0.3.1 • Published 5 years ago
@dicta-io/storage-etl v0.3.1
@dicta-io/storage-etl
Command line ETL utilitiy to copy, convert and transform data between distributed storage sources. Currently, supports JSON and CSV file formats.
Prerequisites
Node.js version 10.0 or higher. Download the installer from https://nodejs.org/en/download/
Installation
npm install -g @dicta-io/storage-etl
Usage
storage-etl convert source destination [transforms.json]
storage-etl codify <config.json>
storage-etl transfer <config.json> <params>
storage-etl consolidate <config.json> <params>
- Source and destination can be either .json or .csv format.
- JSON files needs to be an array of objects e.g. {}, {}, ...
- A transforms file is optional. If specified then fields will be transformed between input and output.

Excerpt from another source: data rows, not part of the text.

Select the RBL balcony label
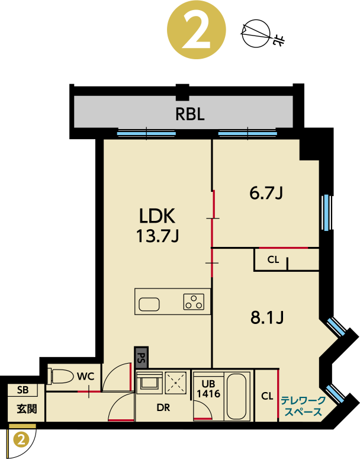coord(189,114)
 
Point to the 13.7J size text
coord(158,236)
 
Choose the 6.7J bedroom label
coord(267,193)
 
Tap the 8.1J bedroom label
coord(268,318)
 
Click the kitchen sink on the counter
coord(149,304)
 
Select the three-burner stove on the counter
coord(194,302)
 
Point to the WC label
coord(86,375)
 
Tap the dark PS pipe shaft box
coord(141,358)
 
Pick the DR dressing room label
coord(164,408)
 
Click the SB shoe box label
coord(23,390)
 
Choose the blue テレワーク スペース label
coord(302,406)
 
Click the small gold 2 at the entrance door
coord(22,439)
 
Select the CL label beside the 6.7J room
coord(273,259)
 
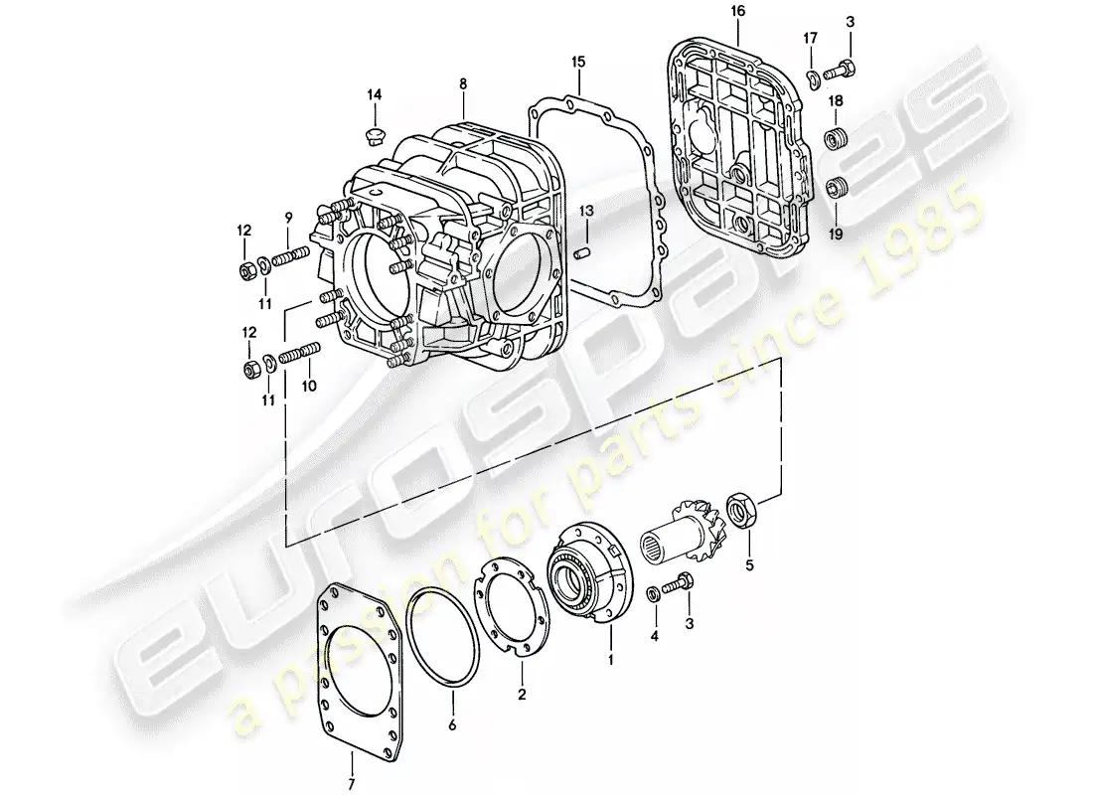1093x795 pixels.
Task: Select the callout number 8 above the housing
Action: point(462,85)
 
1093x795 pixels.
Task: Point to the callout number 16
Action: point(735,11)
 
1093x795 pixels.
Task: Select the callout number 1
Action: point(611,658)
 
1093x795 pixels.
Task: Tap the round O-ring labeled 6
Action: point(443,636)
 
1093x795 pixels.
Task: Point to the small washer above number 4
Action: point(651,593)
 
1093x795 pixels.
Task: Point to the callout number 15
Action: point(578,62)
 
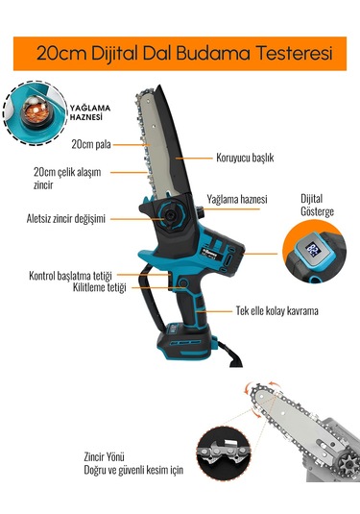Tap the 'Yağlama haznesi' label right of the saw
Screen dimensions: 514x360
[x=236, y=200]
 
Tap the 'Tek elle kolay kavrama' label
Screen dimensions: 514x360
[x=276, y=311]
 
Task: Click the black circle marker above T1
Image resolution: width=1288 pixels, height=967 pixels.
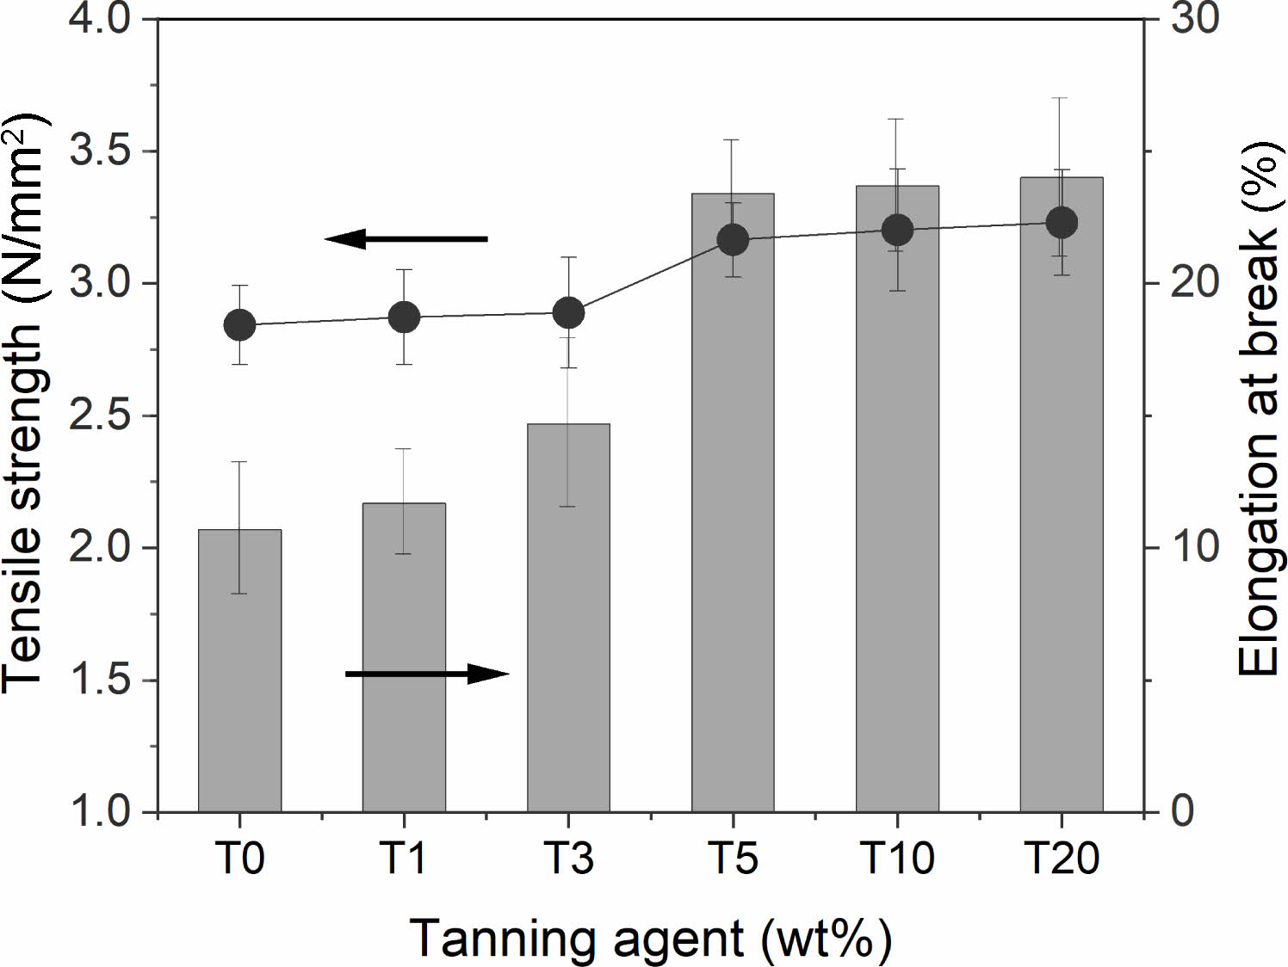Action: pyautogui.click(x=404, y=317)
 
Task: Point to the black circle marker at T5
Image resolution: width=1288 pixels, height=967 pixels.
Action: pyautogui.click(x=733, y=240)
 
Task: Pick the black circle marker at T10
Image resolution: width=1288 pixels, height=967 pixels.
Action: pyautogui.click(x=897, y=231)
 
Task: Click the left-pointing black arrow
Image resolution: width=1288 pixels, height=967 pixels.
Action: pyautogui.click(x=406, y=238)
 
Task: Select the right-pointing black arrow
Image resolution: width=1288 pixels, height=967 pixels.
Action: pyautogui.click(x=427, y=674)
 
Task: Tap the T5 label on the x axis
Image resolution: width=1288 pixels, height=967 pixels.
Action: pyautogui.click(x=733, y=859)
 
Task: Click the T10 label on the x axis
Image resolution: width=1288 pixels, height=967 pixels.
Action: pyautogui.click(x=897, y=859)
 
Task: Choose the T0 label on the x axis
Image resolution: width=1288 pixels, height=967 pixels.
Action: pyautogui.click(x=239, y=859)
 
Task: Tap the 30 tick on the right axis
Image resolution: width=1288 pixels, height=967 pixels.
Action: pyautogui.click(x=1195, y=19)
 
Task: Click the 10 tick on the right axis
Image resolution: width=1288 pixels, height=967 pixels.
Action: pyautogui.click(x=1195, y=548)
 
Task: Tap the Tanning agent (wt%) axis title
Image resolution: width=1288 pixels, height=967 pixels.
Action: pyautogui.click(x=650, y=938)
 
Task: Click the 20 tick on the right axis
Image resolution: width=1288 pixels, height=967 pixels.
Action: pyautogui.click(x=1195, y=283)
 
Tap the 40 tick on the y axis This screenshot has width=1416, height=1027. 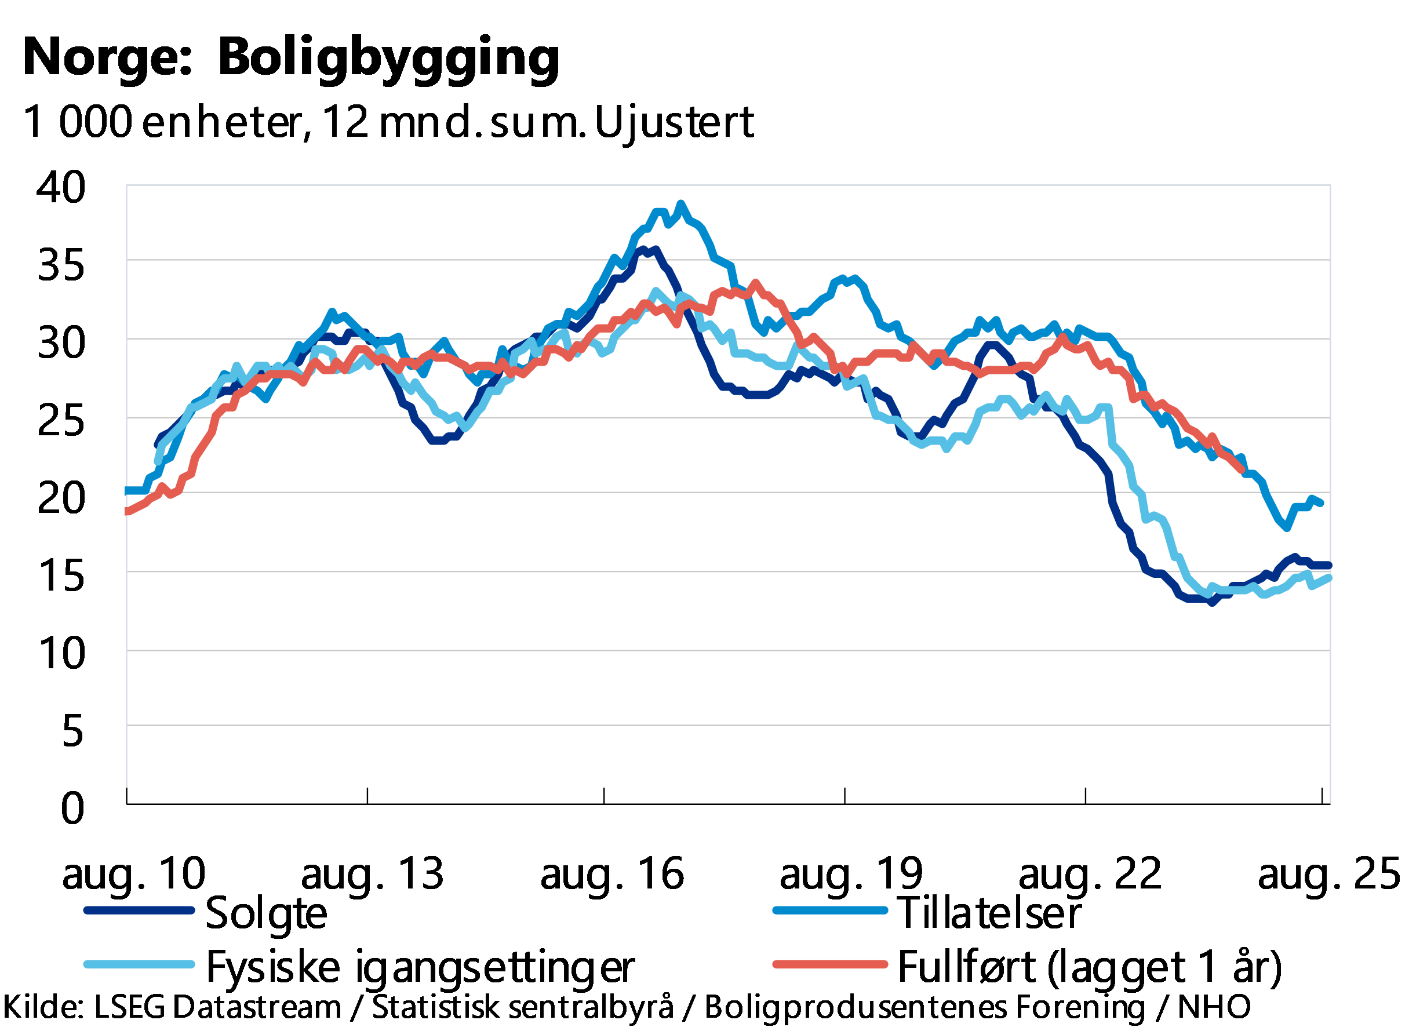click(60, 187)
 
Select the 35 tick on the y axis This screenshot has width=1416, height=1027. click(60, 264)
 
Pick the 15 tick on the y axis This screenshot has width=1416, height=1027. click(62, 575)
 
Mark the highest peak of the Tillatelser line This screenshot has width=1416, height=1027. click(680, 203)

- A config file specifies the source and destination SMT addresses along with encoding, transform and transfer information.
Convert Transforms Format
The transforms file is .json format. It uses dot notation to reference properties in the source and target records.
{
"sourceField": "targetField",
"sourceProperty.field1": "targetField2",
"sourceProperty.field2": "targetProperty.field",
"source.sub.field": "targetField3",
...
}
Transfer config File Format
{
"source": {
"smt": "json|./test/data/|input.json|*",
"options": {},
"codify": true
},
"destination": {
"smt": {
"model": "csv",
"locus": "./test/output/",
"schema": "etl-1.csv",
"key": "*"
},
"options": {},
"create": true
},
"transforms": {
"inject": {
"Fie": "where's fum?"
},
"match": {
"Bar": {
"op": "eq",
"value": "row"
}
},
"drop": {
"Baz": {
"op": "eq",
"value": 5678
}
},
"mapping": {
"Foo": "foo",
"Bar": "bar",
"Baz": "baz",
"Fobe": "fobe",
"Dt Test": "dt_test",
"enabled": "enabled",
"subObj1.state": "state",
"subObj2.subsub.izze": "izze"
}
}
}
Examples
Convert a .csv file to .json
storage-etl input.csv output.json
input.csv
Foo, Bar, Baz, Enabled
first, 123, 2018-10-07, true
second, 456, 2018-10-07, false
third, 789, 2018-10-18, true
Generates output.json
[
{"Foo":"first","Bar":"123","Baz":"2018-10-07","Enabled":"true"},
{"Foo":"second","Bar":"456","Baz":"2018-10-07","Enabled":"false"},
{"Foo":"third","Bar":"789","Baz":"2018-10-18","Enabled":"true"}
]
Convert and transform a .json file to "flat" .csv
storage-etl input.json output.csv transforms.json
input.json
[
{
"Foo": "first",
"Bar": "123",
"Baz": "2018-10-07",
"State": {
"Enabled": "true"
}
},
{
"Foo": "second",
"Bar": "456",
"Baz": "2018-10-07",
"State": {
"Enabled": "false"
}
},
{
"Foo": "third",
"Bar": "789",
"Baz": "2018-10-18",
"State": {
"Enabled": "true"
}
}
]
transform.json
{
"Foo": "foo",
"Bar": "bar",
"Baz": "baz",
"State.Enabled": "enabled"
}
Generates ouput.csv
foo,bar,baz
first,123,2018-10-07
second,456,2018-10-07
third,789,2018-10-18
NOSA Weather Service transfer
storage-etl weather.json
weather.json:
{
"source": {
"smt": "rest|https://api.weather.gov/gridpoints/DVN/34,71/|forecast|=*",
"options": {
"headers": {
"Accept": "application/ld+json",
"User-Agent": "@dicta.io/storage-node contact:drew@dicta.io"
},
"extract": {
"headers": "",
"data": "periods"
}
}
},
"destination": {
"smt": "csv|./test/output/|etl-3-weather.csv|*",
"options": {}
},
"transforms": {
"inject": {
"Fie": "It's always sunny in Philadelphia?"
}
}
}